* [Ling-Spam dataset](http://openclassroom.stanford.edu/MainFolder/DocumentPage.php?course=MachineLearning&doc=exercises/ex6/ex6.html)
  * Preprocessed
* [Bag of Words](http://scikit-learn.org/stable/modules/feature_extraction.html#text-feature-extraction)
  * CountVectorizer
    * binary=True
* [Multinomial vs Bernoulli Naive Bayes](http://scikit-learn.org/stable/modules/naive_bayes.html)
* [20 Newsgroups](http://scikit-learn.org/stable/datasets/index.html#the-20-newsgroups-text-dataset)

In [34]:
import glob

In [57]:
def read_ling_spam(directory):
    files = glob.glob("ling-spam/{}/*.txt".format(directory))
    texts = []
    for file in files:
        with open(file) as fh:
            texts.append(fh.read())
    return texts

spam_train = read_ling_spam("spam-train")
non_spam_train = read_ling_spam("nonspam-train")
spam_test = read_ling_spam("spam-test")
non_spam_test = read_ling_spam("nonspam-test")

In [58]:
from sklearn.feature_extraction.text import CountVectorizer

In [100]:
vectorizer = CountVectorizer()
vectorizer

CountVectorizer(analyzer='word', binary=False, decode_error='strict',
        dtype=<class 'numpy.int64'>, encoding='utf-8', input='content',
        lowercase=True, max_df=1.0, max_features=None, min_df=1,
        ngram_range=(1, 1), preprocessor=None, stop_words=None,
        strip_accents=None, token_pattern='(?u)\\b\\w\\w+\\b',
        tokenizer=None, vocabulary=None)

In [60]:
vectorizer.fit(non_spam_train + spam_train)
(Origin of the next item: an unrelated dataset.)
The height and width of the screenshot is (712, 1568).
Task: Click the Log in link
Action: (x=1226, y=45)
X_train = vectorizer.transform(non_spam_train + spam_train)
y_train = ['non-spam'] * len(non_spam_train) + ['spam'] * len(spam_train)
X_test = vectorizer.transform(non_spam_test + spam_test)
y_test = ['non-spam'] * len(non_spam_test) + ['spam'] * len(spam_test)

In [88]:
vectorizer.get_feature_names()[1000:1005]
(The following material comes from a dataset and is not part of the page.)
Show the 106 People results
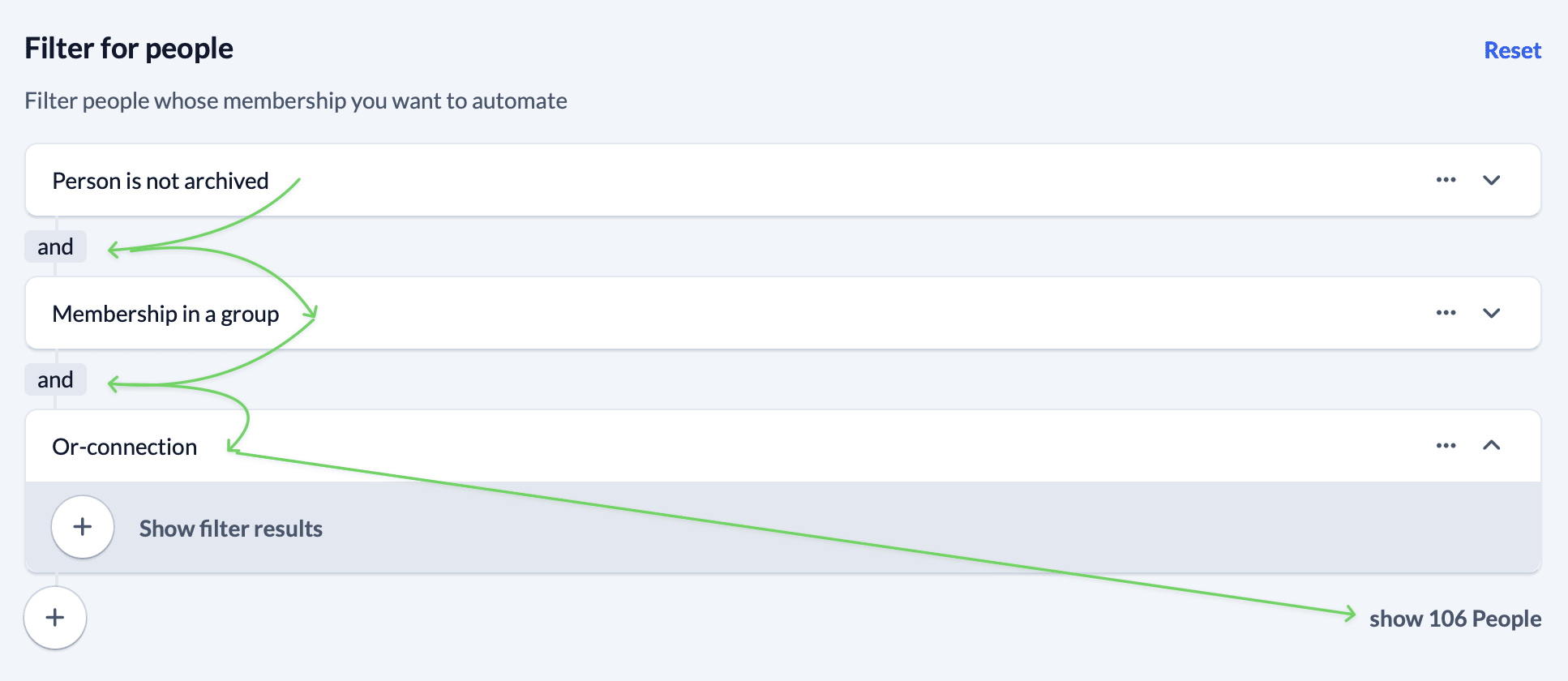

['armidale', 'armin', 'armstrong', 'army', 'arnagardur']

In [62]:
X_train

<700x19073 sparse matrix of type '<class 'numpy.int64'>'
	with 110609 stored elements in Compressed Sparse Row format>

In [63]:
print(len(spam_train + non_spam_train), len(vectorizer.get_feature_names()))

700 19073


In [91]:
print(X_train[0,:1000])

  (0, 846)	1


In [92]:
from sklearn.naive_bayes import MultinomialNB

In [93]:
classifier = MultinomialNB()

In [94]:
classifier.fit(X_train, y_train)

MultinomialNB(alpha=1.0, class_prior=None, fit_prior=True)

In [95]:
classifier.score(X_train, y_train)

0.99857142857142855

In [96]:
classifier.score(X_test, y_test)

0.97692307692307689

In [98]:
classifier.predict(X_test[0])

array(['non-spam'], 
      dtype='<U8')

In [102]:
from sklearn.pipeline import Pipeline
from sklearn.feature_extraction.text import TfidfTransformer

In [111]:
spam_pipe = Pipeline([('bag_of_words', CountVectorizer()),
                      ('tfidf', TfidfTransformer()),
                      ('bayes', MultinomialNB())])
spam_pipe

Pipeline(steps=[('bag_of_words', CountVectorizer(analyzer='word', binary=False, decode_error='strict',
        dtype=<class 'numpy.int64'>, encoding='utf-8', input='content',
        lowercase=True, max_df=1.0, max_features=None, min_df=1,
        ngram_range=(1, 1), preprocessor=None, stop_words=None,
     ...ear_tf=False, use_idf=True)), ('bayes', MultinomialNB(alpha=1.0, class_prior=None, fit_prior=True))])

In [108]:
spam_pipe.fit(non_spam_train + spam_train, y_train)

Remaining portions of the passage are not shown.